1. fluid catalystic cracking method, comprising:
Hydrocarbon charging is sent into reactor;
By catalyst transport to described reactor;
Described hydrocarbon charging is contacted with described catalyzer;
In described reactor upstream, provide the vulcanizing agent separating with described charging;
Described vulcanizing agent is added in described reactor;
Make described hydrocarbon charging be cracked into less hydrocarbon product; With
By described hydrocarbon product and described catalyst separating.
2. the fluid catalystic cracking method of claim 1, further comprises fluidization gas distribution to described reactor, and makes the described catalyst fluidization in described reactor.
3. the fluid catalystic cracking method of claim 2, further comprises to described hydrocarbon charging or adds described vulcanizing agent to described fluidizing agent, or the fluidizing agent that comprises described vulcanizing agent is provided.
4. the fluid catalystic cracking method of claim 1, is further included in first fluidized bed catalyst cracker and makes the first hydrocarbon charging cracking so that first cracking product to be provided, and provides a part of described first cracking product as described hydrocarbon charging to described reactor.
5. the fluid catalystic cracking method of claim 4, further comprises the fractionation of described first cracking product, so that described hydrocarbon charging to be provided to described reactor.
6. the fluid catalystic cracking method of claim 5, further comprise the fractionation of described first cracking product so that hydrogen sulfide containing dry gas stream to be provided, and described dry gas stream provides described vulcanizing agent.
7. the fluid catalystic cracking method of claim 1, wherein said vulcanizing agent comprises methyl sulphur, hydrogen sulfide, mercaptan and polysulfide.

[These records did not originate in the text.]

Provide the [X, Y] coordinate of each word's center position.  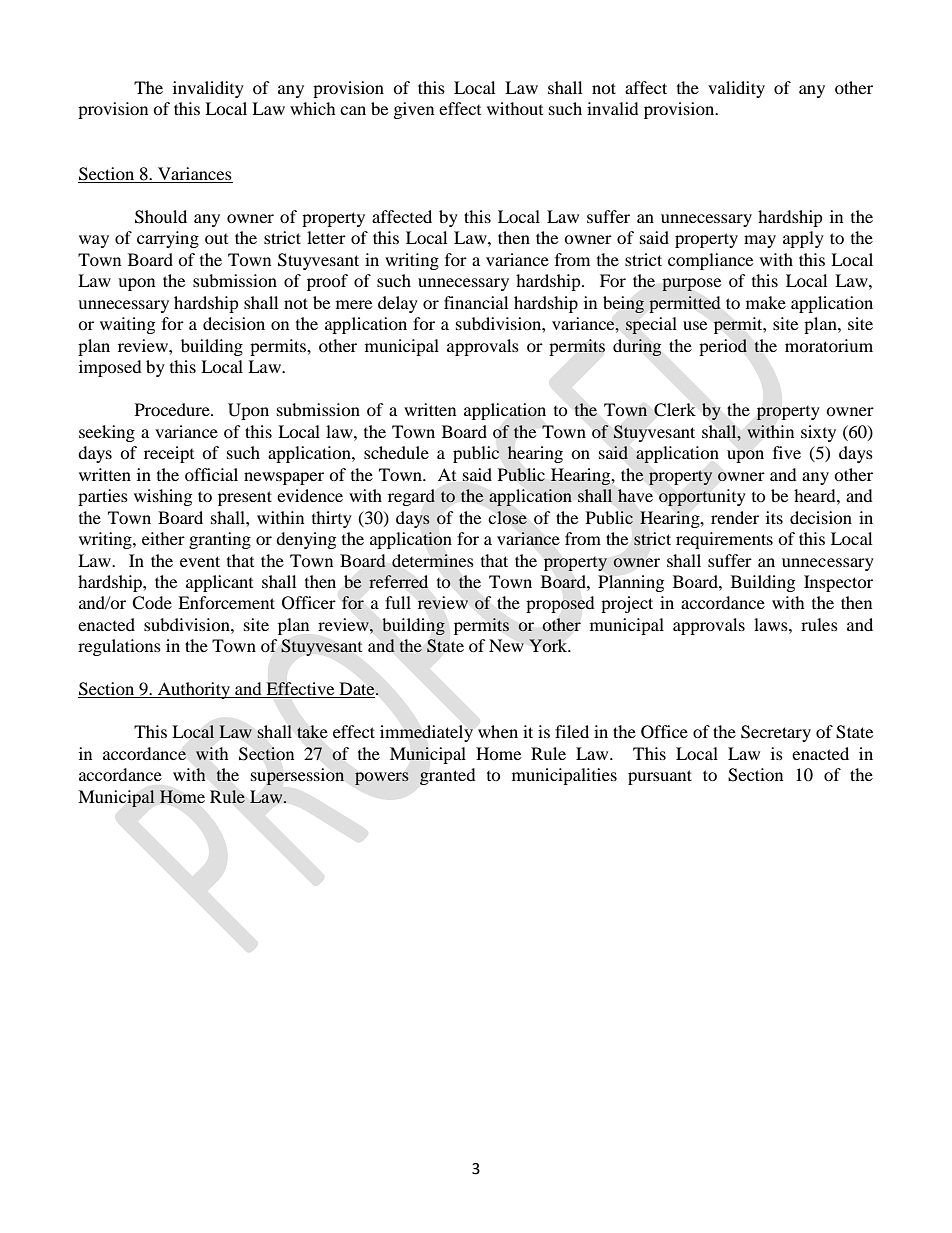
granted [448, 776]
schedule [396, 452]
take [312, 732]
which [313, 108]
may [760, 241]
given [414, 110]
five [787, 452]
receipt [169, 454]
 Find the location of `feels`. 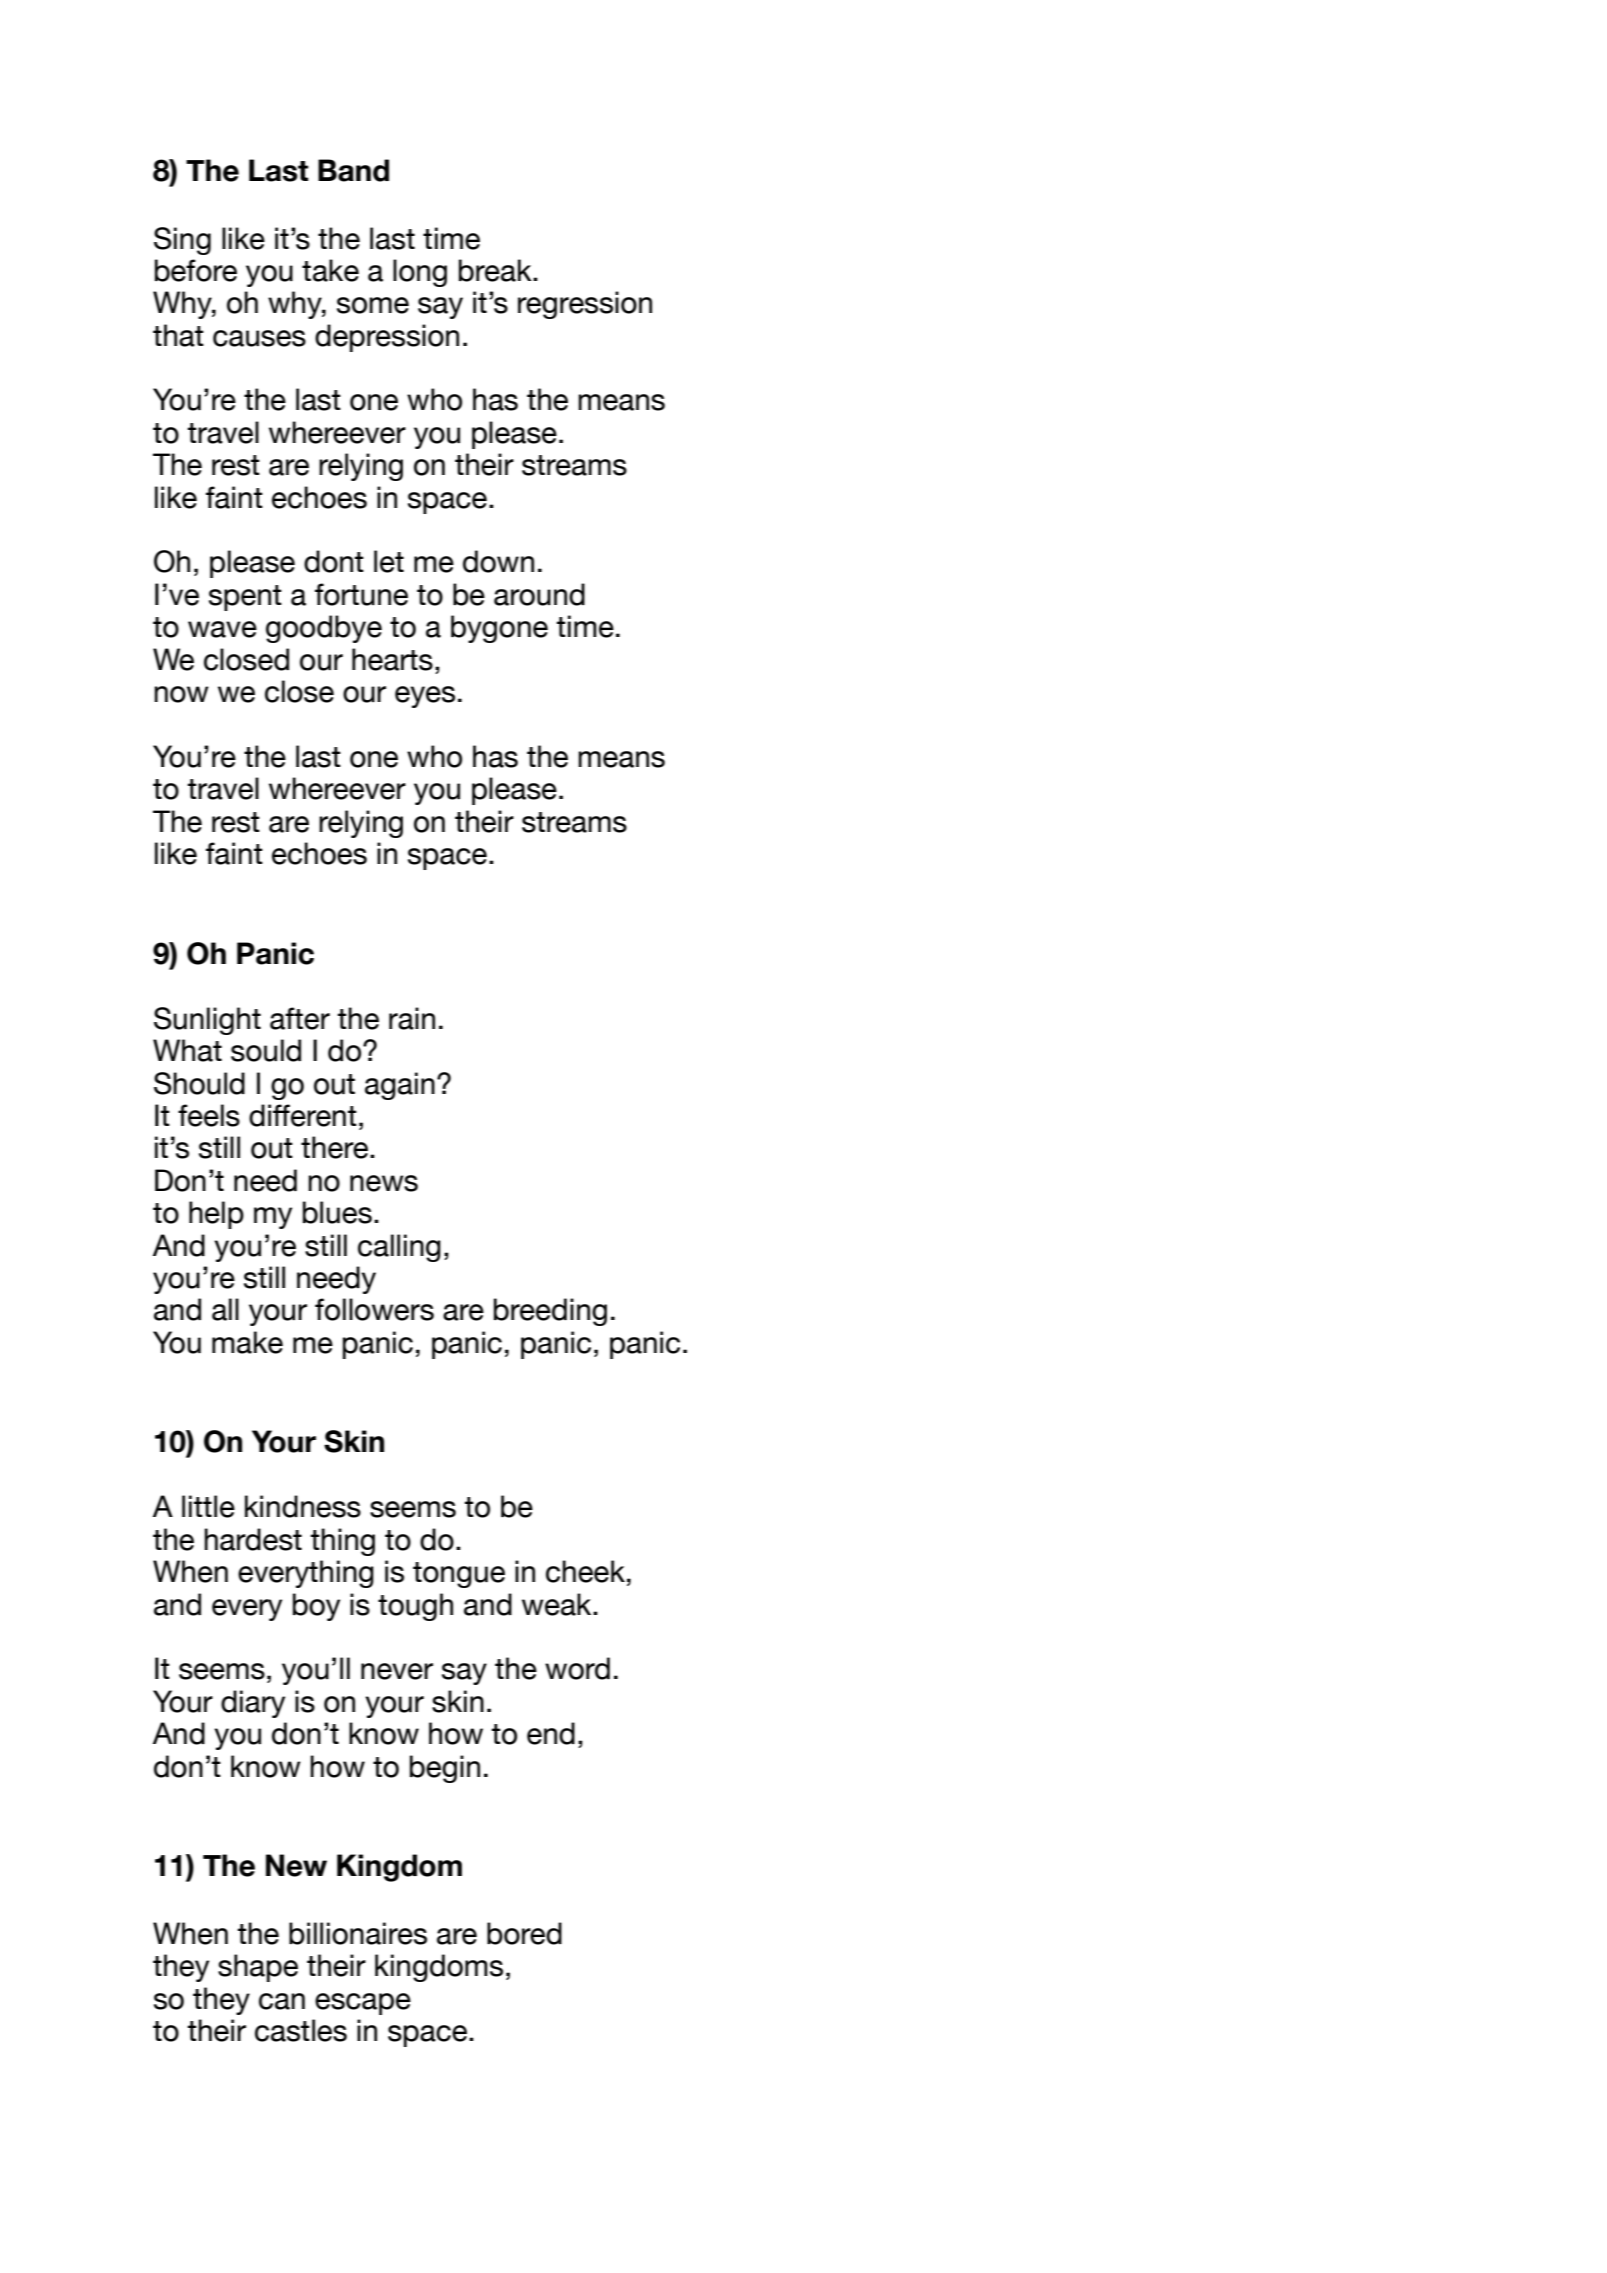

feels is located at coordinates (209, 1115).
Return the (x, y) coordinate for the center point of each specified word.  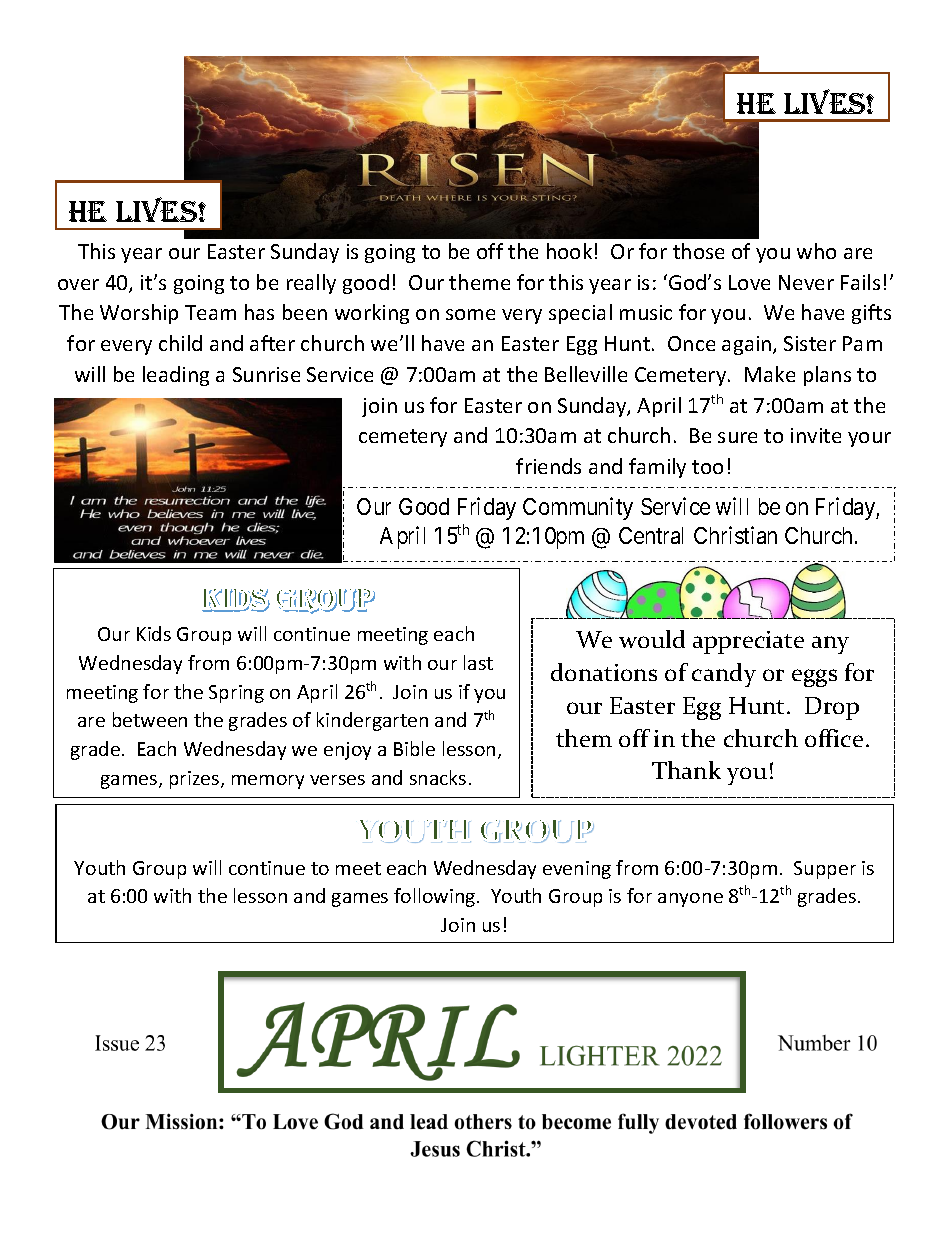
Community (578, 508)
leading (176, 376)
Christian (735, 535)
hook (569, 251)
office (834, 738)
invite (816, 435)
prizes (196, 780)
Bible (414, 748)
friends (548, 466)
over (78, 284)
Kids (154, 633)
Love (749, 282)
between (150, 719)
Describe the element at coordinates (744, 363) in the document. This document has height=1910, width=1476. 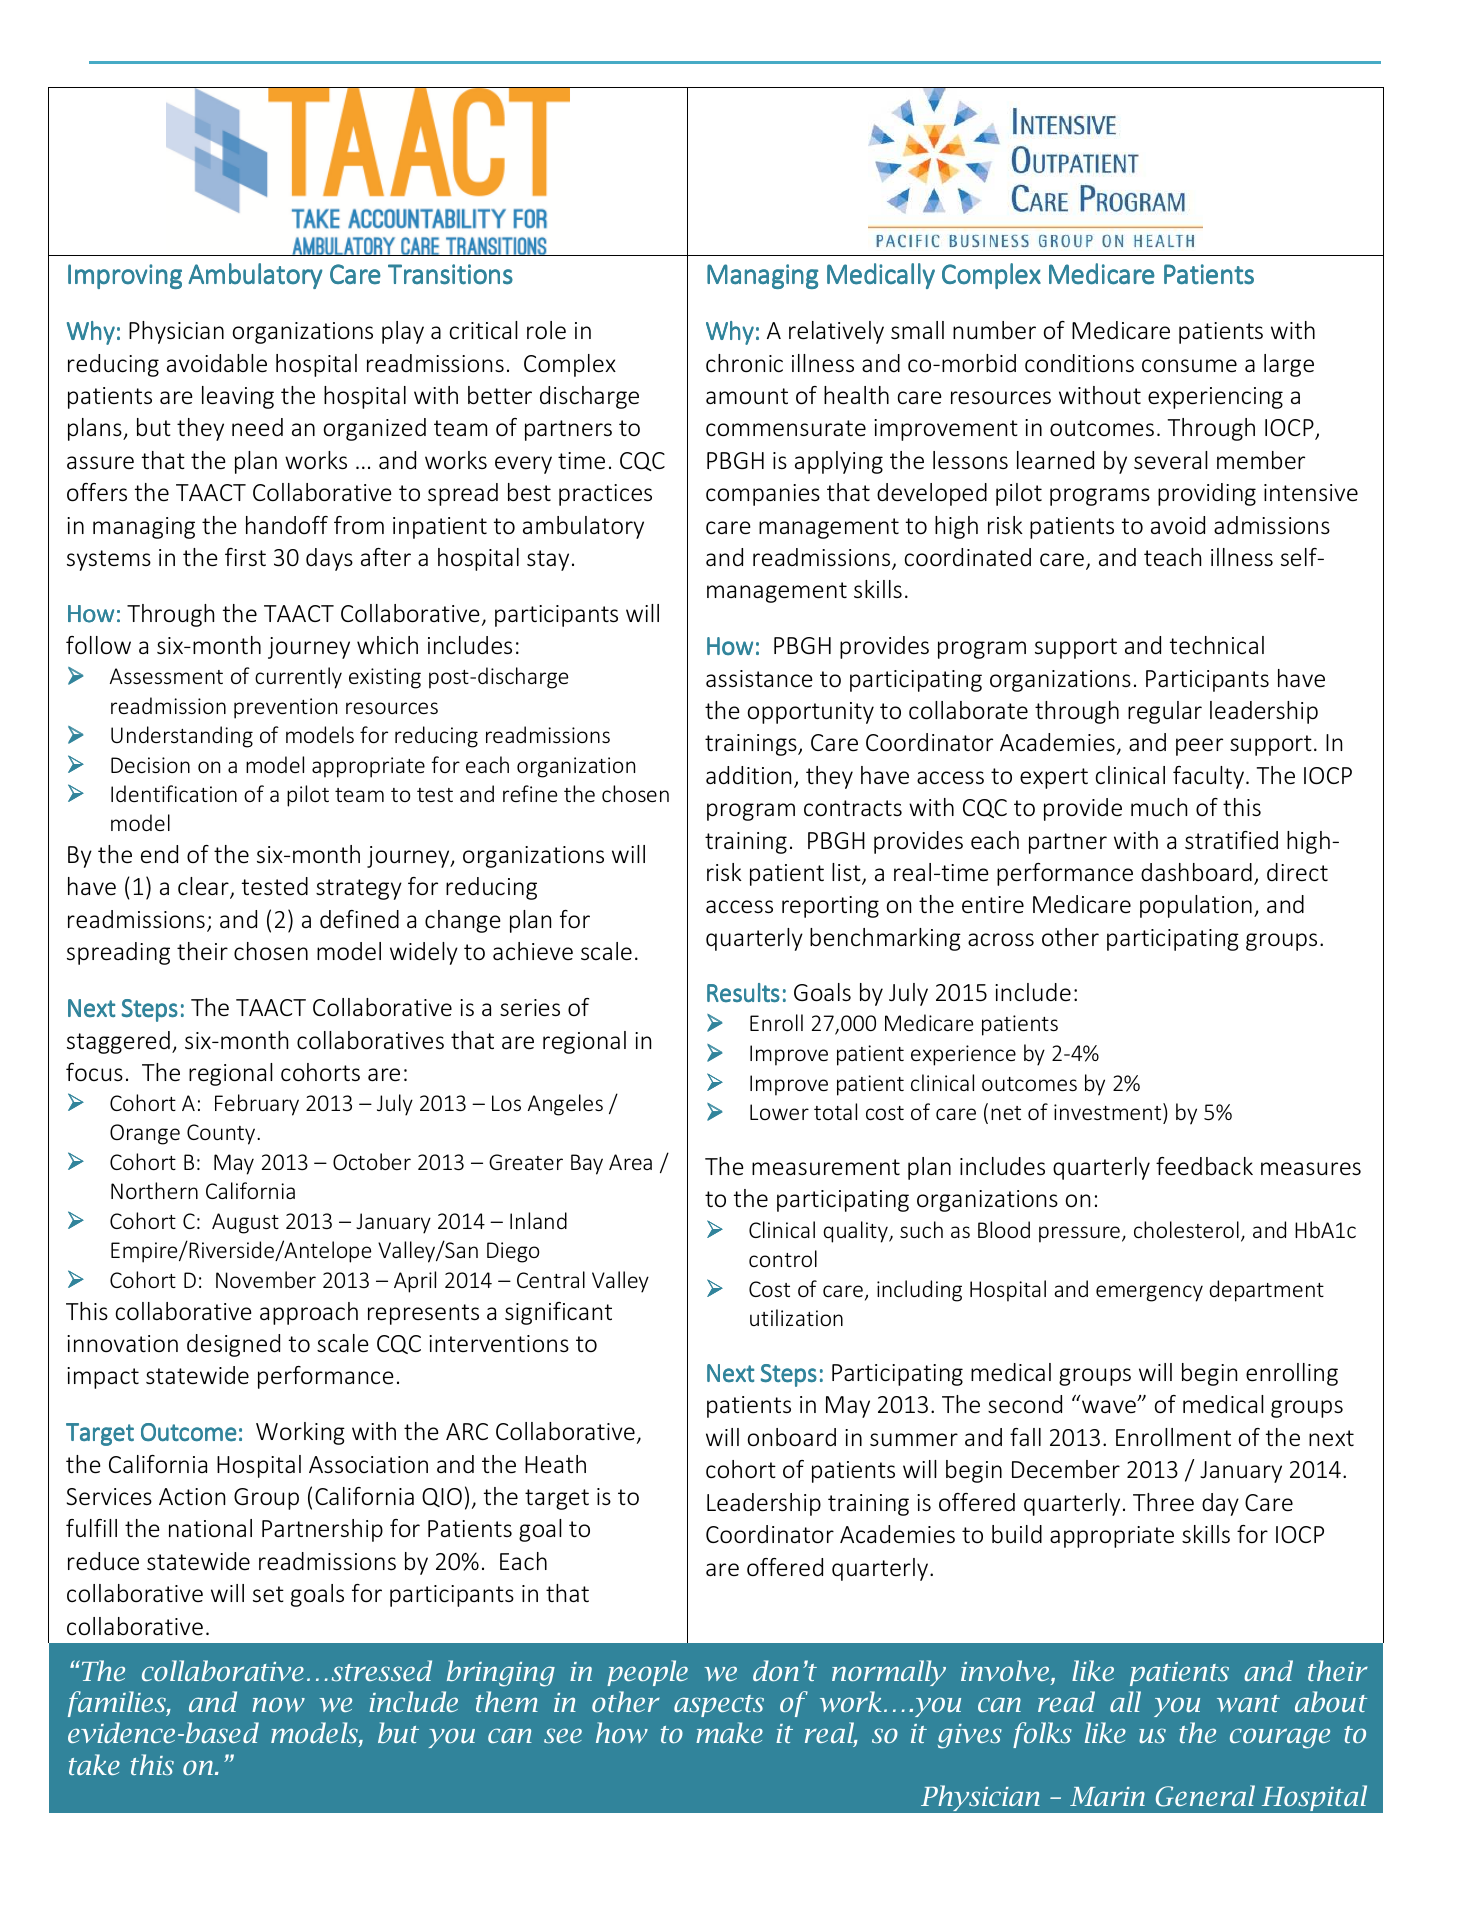
I see `chronic` at that location.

8. the fluid catalystic cracking method of claim 1, further comprise sulphur concentration in the fluid making in reactor remain on 20 and 2000wppm between.
9. the fluid catalystic cracking method of claim 1, wherein said hydrocarbon charging mainly comprises and has 10 or the hydrocarbon of carbon atom still less.
10. fluidized bed catalytic cracker, it comprises:
For making hydrocarbon charging contact to generate the riser tube of product with catalyzer;
Be communicated with described riser tube with the catalyst tube to described riser tube by catalyst transport;
For transmitting the feed lines of hydrocarbon charging;
Be communicated with described hydrocarbon charging to be delivered to the feed distributor of described riser tube with described riser tube with described feed lines connected sum;
Be communicated with from described riser tube, to receive the reactor vessel of product and catalyzer with described riser tube; With
The vulcanizing agent circuit that is independent of described feed lines being communicated with described riser tube.